The government’s free Wi-Fi internet access in public places project has obtained P3 billion pesos in funding from the Senate to expand its coverage nationwide, the Department of Science and Technology’s Information and Communications Technology (DOST-ICT) Office said.
The project seeks to bring internet connectivity to classes 4, 5, and 6 municipalities in the country, which originally had limited coverage with a budget of P334 million.
Last week’s budget deliberations at the Senate upgraded the project, giving it nationwide coverage, and will now provide not only free Wi-Fi connection in town plazas in municipalities, but also at transport terminals (train, sea and air), school yards, hospital lobbies, national government agencies, public parks and local government unit offices.
World Bank studies have shown that every 10 percent increase in broadband connectivity results in a 1.38 percent improvement in Gross Domestic Product (GDP), DOST-ICT Office Undersecretary Louis Casambre said.
“Any increase in internet connectivity through Free Wi-Fi Internet Access in Public Places will jump-start economic development by giving access to e-commerce, e-learning, and e-government tools to beneficiaries. These can increase their incomes and push their economic status upward across the nation, especially those in the countryside,” Casambre said.
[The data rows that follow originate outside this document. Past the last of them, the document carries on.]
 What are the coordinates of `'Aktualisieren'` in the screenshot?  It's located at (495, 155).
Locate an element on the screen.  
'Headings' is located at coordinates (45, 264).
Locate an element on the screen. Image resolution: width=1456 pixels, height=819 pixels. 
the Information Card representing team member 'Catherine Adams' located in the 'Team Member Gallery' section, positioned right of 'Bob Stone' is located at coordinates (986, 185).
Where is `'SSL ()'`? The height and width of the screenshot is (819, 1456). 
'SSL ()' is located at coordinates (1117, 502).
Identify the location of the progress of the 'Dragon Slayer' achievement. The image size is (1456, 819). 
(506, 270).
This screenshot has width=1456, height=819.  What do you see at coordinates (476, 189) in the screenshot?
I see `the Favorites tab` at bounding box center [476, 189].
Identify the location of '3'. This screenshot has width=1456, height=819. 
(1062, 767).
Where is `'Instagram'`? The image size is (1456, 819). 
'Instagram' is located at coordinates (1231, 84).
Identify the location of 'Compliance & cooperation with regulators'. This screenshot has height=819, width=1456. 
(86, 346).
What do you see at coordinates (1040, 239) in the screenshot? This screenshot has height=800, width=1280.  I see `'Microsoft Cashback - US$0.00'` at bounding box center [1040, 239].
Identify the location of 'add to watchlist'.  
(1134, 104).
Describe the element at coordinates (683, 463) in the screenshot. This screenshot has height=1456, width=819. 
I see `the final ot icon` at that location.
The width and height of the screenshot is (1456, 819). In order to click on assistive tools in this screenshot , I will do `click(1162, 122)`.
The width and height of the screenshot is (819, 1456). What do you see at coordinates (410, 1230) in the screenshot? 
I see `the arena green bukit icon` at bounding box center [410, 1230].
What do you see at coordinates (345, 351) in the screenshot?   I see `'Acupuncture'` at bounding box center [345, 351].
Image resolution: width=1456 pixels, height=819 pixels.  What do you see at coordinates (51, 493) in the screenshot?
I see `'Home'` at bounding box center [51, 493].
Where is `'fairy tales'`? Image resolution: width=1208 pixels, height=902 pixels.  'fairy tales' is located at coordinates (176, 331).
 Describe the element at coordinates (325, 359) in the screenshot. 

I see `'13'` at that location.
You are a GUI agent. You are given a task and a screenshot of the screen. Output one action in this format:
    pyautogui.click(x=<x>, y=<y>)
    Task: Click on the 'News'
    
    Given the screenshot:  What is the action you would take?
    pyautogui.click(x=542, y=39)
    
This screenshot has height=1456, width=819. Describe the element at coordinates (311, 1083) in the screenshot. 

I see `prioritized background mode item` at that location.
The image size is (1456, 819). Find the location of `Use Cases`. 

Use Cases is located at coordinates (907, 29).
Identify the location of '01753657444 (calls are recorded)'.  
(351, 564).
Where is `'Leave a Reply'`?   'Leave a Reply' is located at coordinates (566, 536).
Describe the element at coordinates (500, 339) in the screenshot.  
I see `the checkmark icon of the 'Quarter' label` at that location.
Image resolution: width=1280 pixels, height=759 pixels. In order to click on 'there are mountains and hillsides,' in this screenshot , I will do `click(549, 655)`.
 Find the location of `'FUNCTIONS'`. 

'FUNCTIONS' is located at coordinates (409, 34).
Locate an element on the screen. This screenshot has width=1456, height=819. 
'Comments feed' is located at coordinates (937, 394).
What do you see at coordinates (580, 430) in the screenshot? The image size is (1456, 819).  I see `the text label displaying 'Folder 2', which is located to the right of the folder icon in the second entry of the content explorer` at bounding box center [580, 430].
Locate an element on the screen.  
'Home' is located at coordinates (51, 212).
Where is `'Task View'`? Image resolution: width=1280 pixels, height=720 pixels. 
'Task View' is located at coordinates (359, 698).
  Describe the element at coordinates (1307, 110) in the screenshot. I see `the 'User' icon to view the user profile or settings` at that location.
Internet connectivity and Wi-Fi hotspots to most municipalities for the project will be sourced to the country’s internet service providers (ISP), while in areas that do not have broadband connectivity/infrastructure, the DOST ICT Office intends to use TV White Space (TVWS) Technologies used to provide last mile connectivity in areas affected by the Bohol earthquake and Super Typhoon Yolanda.
TVWS refers to the vacant frequencies located between broadcast TV channels, which can be used to provide wireless data connectivity to remote communities in the country.
Internet peering advocates are also enthused with the Project as it can significantly improve the speed of Internet access in the country, the Project requires all Internet providers for the free Wi-Fi project to actively peer with PhOpenIX, the country’s only third party Internet Exchange, also managed by the DOST.
Independent ICT Policy Researcher Mary Grace Mirandilla-Santos said Wi-Fi offloading is a great initiative. The expansion and use of Wi-Fi networks in public areas can bring about better quality of service, especially for the growing number of mobile broadband users.
“The prerequisite of peering through the PHOpenIX for ISPs who want to participate in the Wi-Fi project can give a boost to the local Internet exchange, provide greater security to government data exchanged through the network, and allow for more efficient use of bandwidth capacity, as local data remain within our national border,” Mirandilla-Santos said.
If successfully enforced, it is recommended that latency for locally hosted data not take more than 50 ms RTT, the standard used by IDA of Singapore. IP peering allows networks to exchange traffic with each other freely by creating an interconnection between ISPs. Such a connection would allow subscribers and applications of ISPs to pass through a shared domestic Internet exchange point, resulting in improved performance and greater traffic capacity.